- **Instructions for the task**
Could you recast the material below as a numbered list, beginning at the line that has "Open the Сочи flight A4 6120 row", stopping after the line that has "pos(303,36)", and leaving out any blank lines?

• • • • • • •

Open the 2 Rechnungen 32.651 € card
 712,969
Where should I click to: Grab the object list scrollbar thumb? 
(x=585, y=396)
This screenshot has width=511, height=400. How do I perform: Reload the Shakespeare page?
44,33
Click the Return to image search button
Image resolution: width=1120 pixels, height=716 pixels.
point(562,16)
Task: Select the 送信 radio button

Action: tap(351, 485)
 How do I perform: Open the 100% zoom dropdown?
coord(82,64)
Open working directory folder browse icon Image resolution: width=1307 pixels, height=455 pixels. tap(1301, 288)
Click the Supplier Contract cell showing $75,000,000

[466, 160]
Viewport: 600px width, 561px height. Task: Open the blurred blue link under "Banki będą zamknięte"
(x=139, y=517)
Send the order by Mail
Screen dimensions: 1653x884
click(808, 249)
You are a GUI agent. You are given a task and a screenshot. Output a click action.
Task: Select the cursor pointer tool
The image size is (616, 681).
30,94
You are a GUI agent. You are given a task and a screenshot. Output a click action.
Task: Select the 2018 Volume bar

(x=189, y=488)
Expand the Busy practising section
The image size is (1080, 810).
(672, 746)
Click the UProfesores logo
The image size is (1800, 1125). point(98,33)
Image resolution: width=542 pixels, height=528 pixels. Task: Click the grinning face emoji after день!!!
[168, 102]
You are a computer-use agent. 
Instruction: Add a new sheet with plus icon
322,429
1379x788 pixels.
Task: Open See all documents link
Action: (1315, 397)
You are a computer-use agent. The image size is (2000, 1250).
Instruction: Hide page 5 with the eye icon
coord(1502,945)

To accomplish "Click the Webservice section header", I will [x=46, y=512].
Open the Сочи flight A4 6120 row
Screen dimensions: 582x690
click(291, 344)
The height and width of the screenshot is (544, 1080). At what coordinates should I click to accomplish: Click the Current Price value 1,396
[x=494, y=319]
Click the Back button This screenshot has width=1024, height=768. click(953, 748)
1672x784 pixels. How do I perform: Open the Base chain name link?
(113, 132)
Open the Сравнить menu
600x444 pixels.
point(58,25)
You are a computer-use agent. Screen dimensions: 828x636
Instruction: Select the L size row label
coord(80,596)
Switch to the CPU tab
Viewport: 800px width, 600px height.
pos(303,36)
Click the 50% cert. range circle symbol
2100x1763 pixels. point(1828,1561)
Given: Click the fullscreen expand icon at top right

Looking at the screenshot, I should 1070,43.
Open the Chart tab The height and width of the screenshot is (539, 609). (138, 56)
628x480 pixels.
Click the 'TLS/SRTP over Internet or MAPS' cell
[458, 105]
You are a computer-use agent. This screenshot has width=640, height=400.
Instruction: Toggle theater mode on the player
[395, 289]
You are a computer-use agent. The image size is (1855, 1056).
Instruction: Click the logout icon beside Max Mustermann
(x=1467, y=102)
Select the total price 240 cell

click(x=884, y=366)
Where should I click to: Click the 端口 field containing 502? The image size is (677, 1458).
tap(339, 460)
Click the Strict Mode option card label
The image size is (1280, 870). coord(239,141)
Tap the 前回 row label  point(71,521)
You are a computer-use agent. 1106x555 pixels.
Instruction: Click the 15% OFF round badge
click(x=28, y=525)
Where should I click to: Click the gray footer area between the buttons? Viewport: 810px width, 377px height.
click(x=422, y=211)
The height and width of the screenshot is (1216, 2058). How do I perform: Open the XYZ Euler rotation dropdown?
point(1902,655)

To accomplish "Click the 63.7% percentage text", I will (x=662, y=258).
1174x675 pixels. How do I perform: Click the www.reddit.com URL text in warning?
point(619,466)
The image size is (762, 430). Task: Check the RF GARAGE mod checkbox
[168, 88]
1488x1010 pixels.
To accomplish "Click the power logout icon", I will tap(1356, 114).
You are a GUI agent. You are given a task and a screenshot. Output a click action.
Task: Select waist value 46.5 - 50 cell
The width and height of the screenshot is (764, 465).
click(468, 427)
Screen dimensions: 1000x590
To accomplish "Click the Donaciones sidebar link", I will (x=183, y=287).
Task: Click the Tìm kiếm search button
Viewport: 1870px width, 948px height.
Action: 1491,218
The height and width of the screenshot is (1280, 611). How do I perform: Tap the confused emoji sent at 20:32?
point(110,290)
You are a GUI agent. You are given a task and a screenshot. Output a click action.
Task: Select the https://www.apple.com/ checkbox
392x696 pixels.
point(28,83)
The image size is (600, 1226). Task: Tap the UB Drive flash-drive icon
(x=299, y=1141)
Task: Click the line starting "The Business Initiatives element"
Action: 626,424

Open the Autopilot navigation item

• • • • • • •

- **Written answer**
1. Open the Сочи flight A4 6120 row
2. Screen dimensions: 582x690
3. click(291, 344)
4. The height and width of the screenshot is (544, 1080). At what coordinates should I click to accomplish: Click the Current Price value 1,396
5. [x=494, y=319]
6. Click the Back button This screenshot has width=1024, height=768. click(953, 748)
7. 1672x784 pixels. How do I perform: Open the Base chain name link?
8. (113, 132)
9. Open the Сравнить menu
10. 600x444 pixels.
11. point(58,25)
12. You are a computer-use agent. Screen dimensions: 828x636
13. Instruction: Select the L size row label
14. coord(80,596)
15. Switch to the CPU tab
16. Viewport: 800px width, 600px height.
17. pos(303,36)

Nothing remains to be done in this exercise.